Data records:
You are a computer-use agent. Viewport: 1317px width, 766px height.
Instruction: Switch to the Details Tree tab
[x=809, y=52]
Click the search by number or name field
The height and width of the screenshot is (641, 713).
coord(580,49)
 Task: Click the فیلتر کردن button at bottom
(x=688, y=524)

==

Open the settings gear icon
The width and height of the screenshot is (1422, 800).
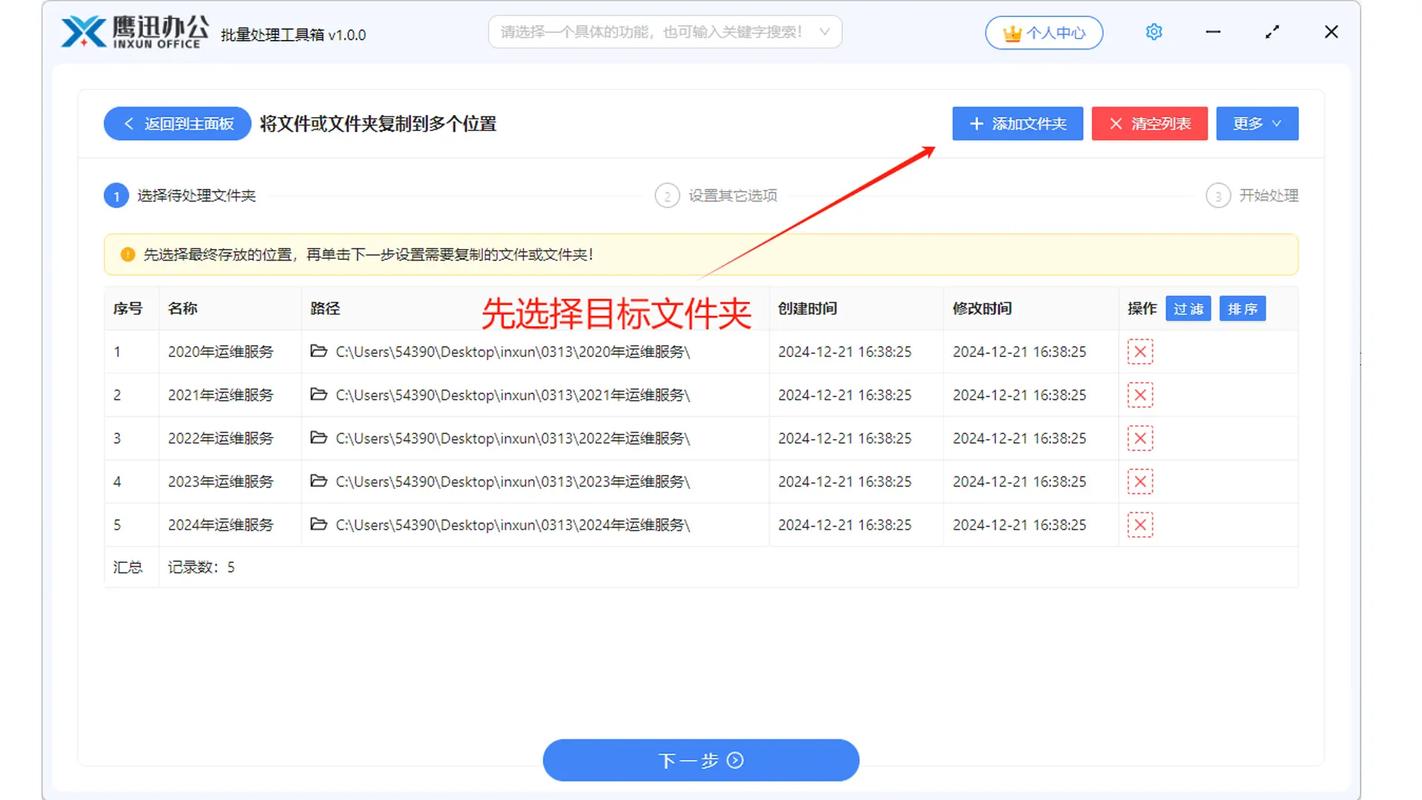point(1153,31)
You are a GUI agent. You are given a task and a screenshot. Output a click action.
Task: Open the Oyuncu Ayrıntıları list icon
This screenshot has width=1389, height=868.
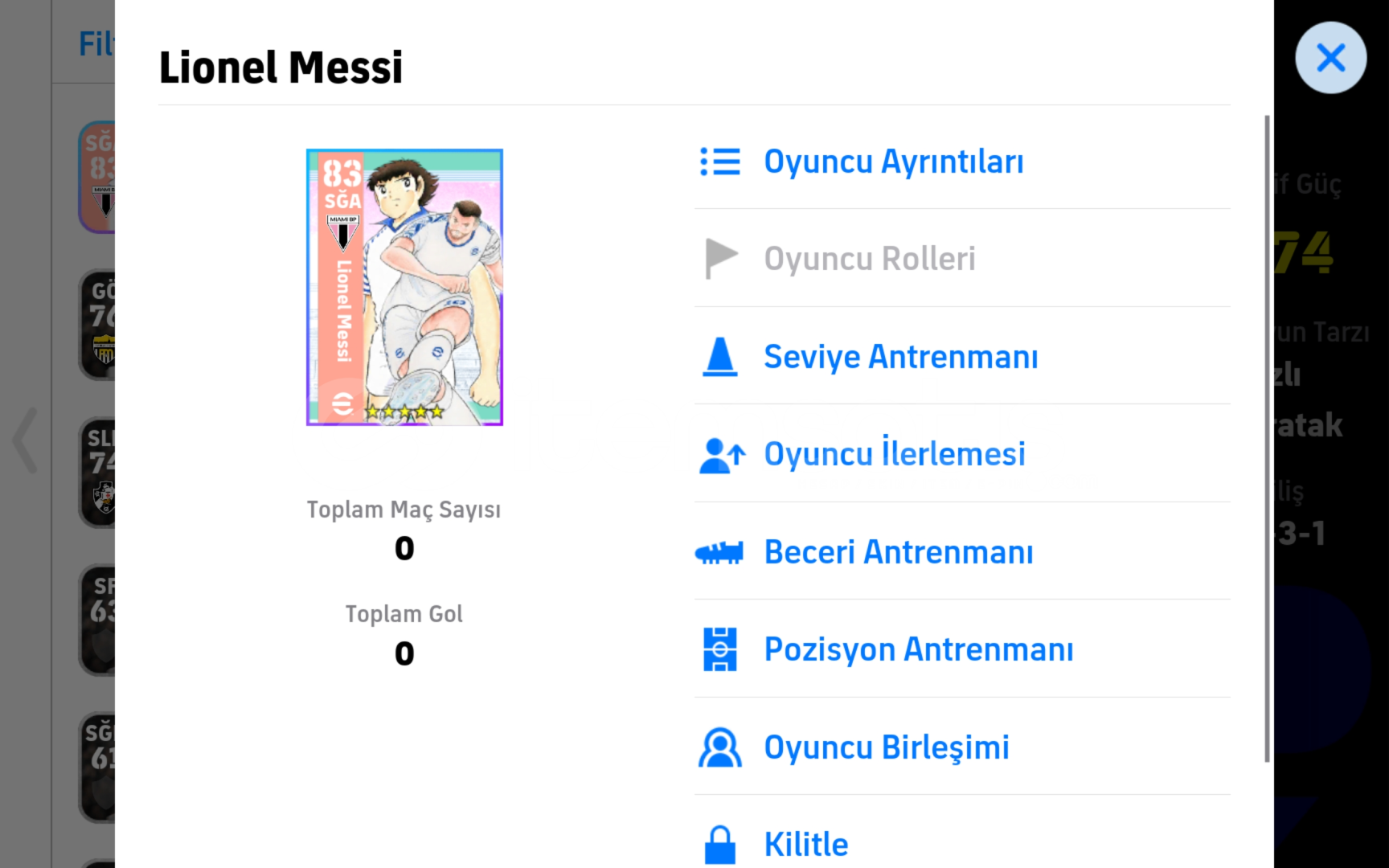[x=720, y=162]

Exercise description: Only the number is wanted: how many lines in the data include the word "Open"?

Worked solution: 2